**PROBLEM**
When "Open" occurs in a line of the material, copy that line.

|---|

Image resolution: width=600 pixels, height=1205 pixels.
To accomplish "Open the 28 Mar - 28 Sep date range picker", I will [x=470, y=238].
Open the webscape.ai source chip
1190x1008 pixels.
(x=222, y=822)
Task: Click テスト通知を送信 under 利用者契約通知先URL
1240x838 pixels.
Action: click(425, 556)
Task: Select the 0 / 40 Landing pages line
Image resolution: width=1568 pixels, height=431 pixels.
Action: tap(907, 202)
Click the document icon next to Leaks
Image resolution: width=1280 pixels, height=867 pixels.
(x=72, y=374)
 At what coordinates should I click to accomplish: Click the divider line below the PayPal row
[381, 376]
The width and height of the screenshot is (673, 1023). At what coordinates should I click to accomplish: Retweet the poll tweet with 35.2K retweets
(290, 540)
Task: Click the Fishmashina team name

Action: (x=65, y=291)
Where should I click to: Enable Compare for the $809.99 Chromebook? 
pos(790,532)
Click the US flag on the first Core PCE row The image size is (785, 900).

|---|

**EXERCISE SOLUTION**
To accomplish "Open the 28 Mar - 28 Sep date range picker", I will [x=470, y=238].
Open the webscape.ai source chip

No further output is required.